I am not a glass conservator per se, I am a scientific glassblower. About ten years ago I had a commission to fabricate a number of quartz glass spectroscopy cuvettes. I made them from 30 mm lengths of rectangular-bore stock tubing (3x7 mm ID, 0.9 mm wall), closed at the bottom, and with a 10 cm length of 7 mm standard-wall round quartz glass tubing fused to the top. They looked like little glass rowing oars. My customer didn't need them all at once, so many of them were assembled from pieces that had been prepared and left in a box for some weeks.
In working quartz glass a white crusty deposit called 'bloom' will condense on the glass adjacent to the working point, and standard procedure is to 'burn' it back into the glass by direct application of flame (with a hydrogen/oxygen fueled torch).

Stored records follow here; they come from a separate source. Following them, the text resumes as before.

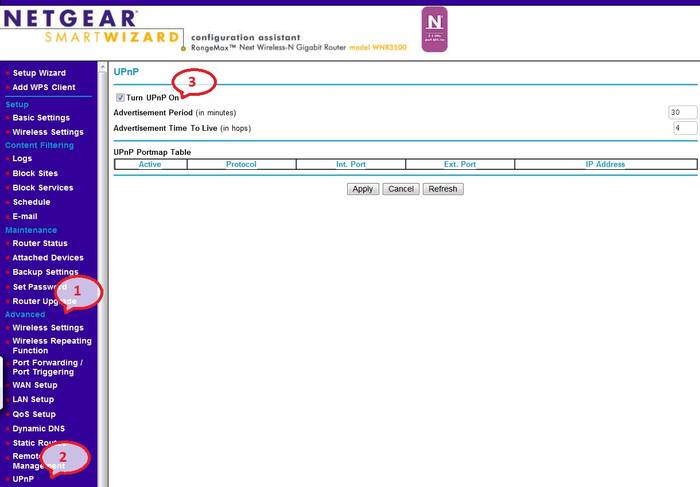The width and height of the screenshot is (700, 487).
Task: Open E-mail settings link
Action: click(x=27, y=216)
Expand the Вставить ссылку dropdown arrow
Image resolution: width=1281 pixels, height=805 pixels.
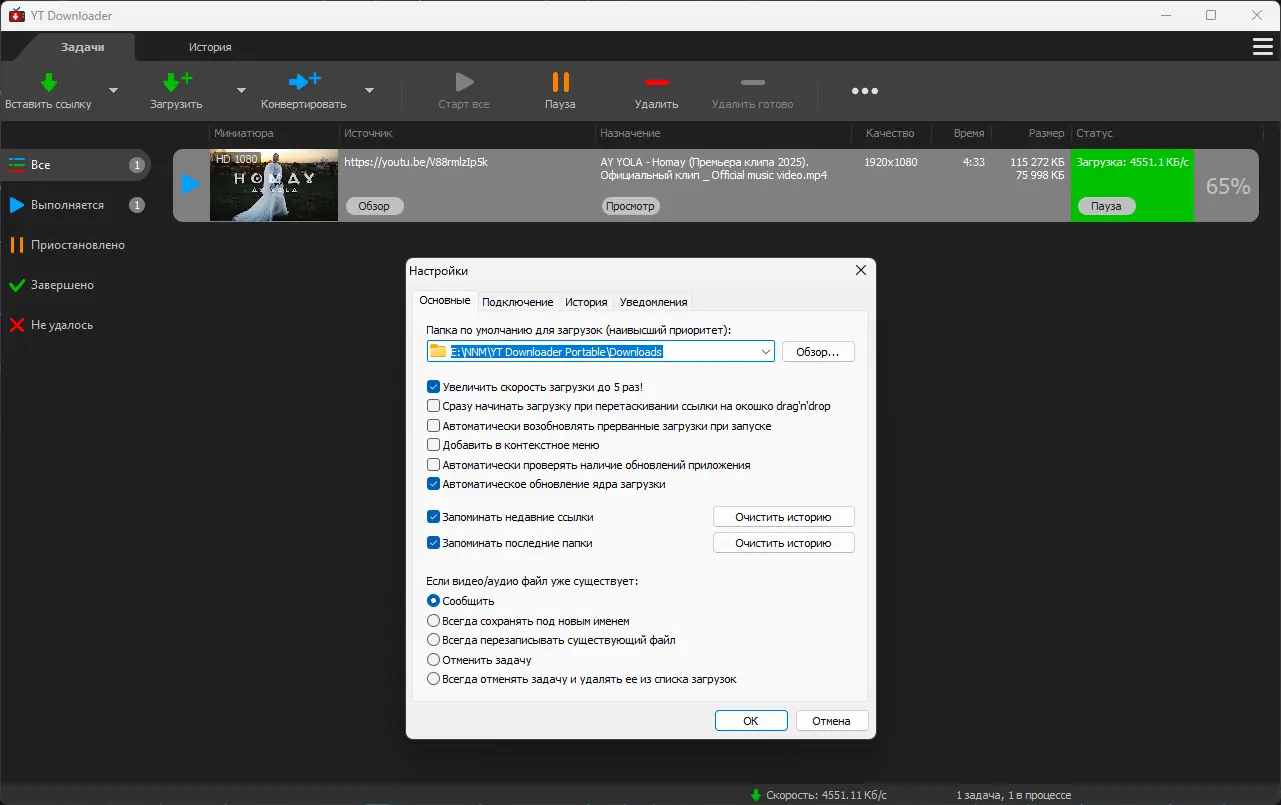coord(113,90)
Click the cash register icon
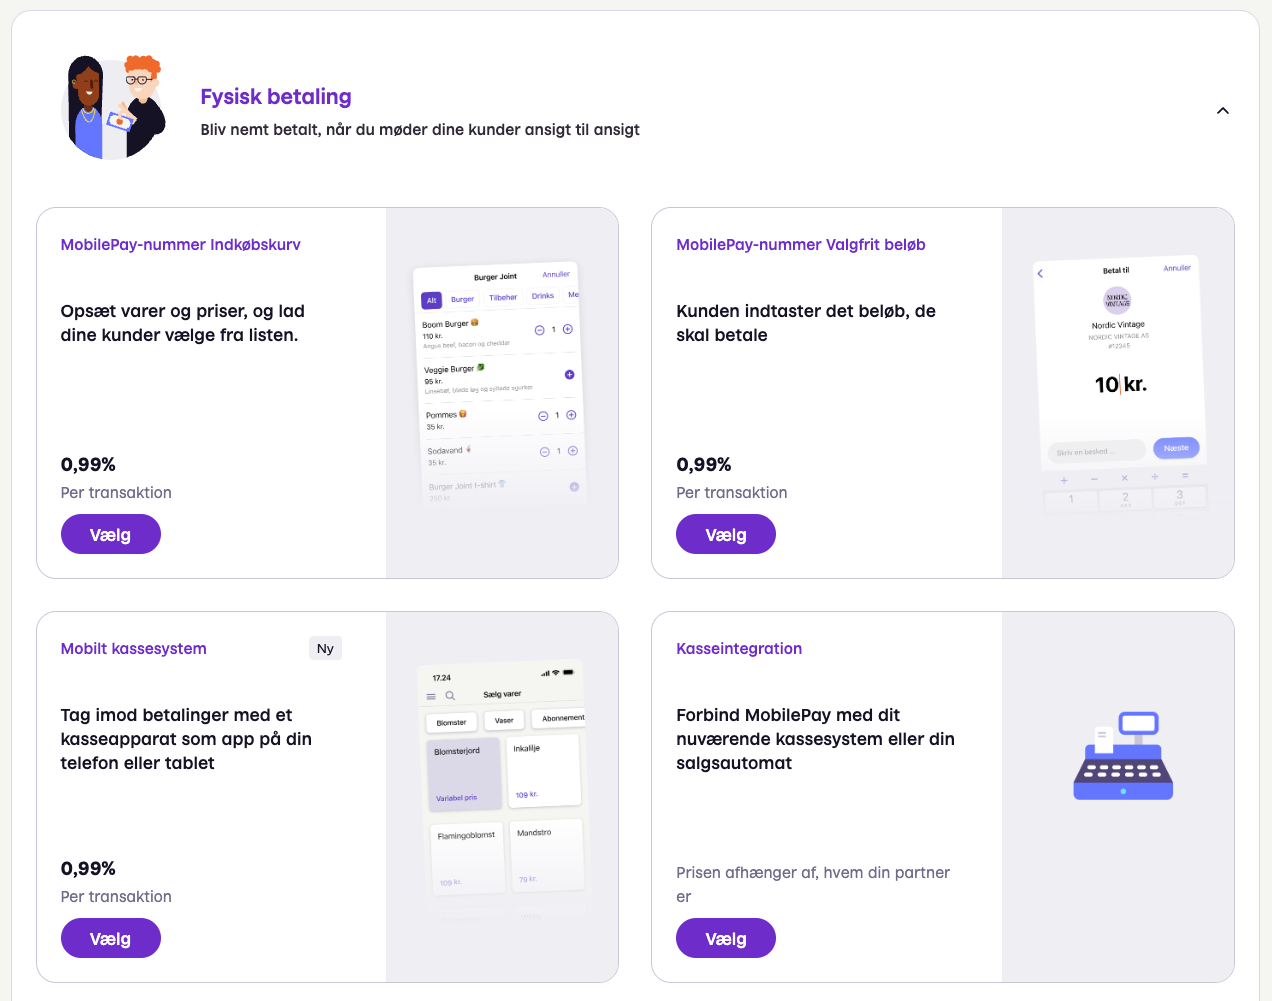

It was during this last procedure, when the entire rectangular section of the cuvette is brought to a white heat (>>1000 C), that most of the first batch of cuvettes I made would 'sing'! It was a 'pure' tone (approximately G over middle C), and about as loud as a normal speaking voice. The sound reminded me very much of a 'glass harmonica' or 'musical wine glasses' . Holding the finished piece by the end of the tubulated neck, I could feel it vibrating intensely.
Immediately upon removing the flame the singing would diminish, but persisted approximately for as long as the glass was 'glowing hot'. About 75% of the cuvettes sang, which I found puzzling until I noted that if the cuvette was moist from rinsing with distilled water it always sang, and if dried in a drying oven it never sang. The phenomenon would persist for as long as heat was applied, although I never extended this for more than about 15 seconds out of concern for deforming the walls of an otherwise servicable cuvette that someone had paid for :]
I've always wondered what caused these cuvettes to sing? I've worked with many similarly constructed quartz and pyrex cuvettes of different dimensions, and none of them sang. Obviously, water is somehow involved, and my guess is that it has something to do with its rapid sorption/desorption from the inner walls causing some sort of organ pipe standing wave, although it could be far more complex (such as the dissociation/re-association of the water molecules).
Any input would be greatly appreciated.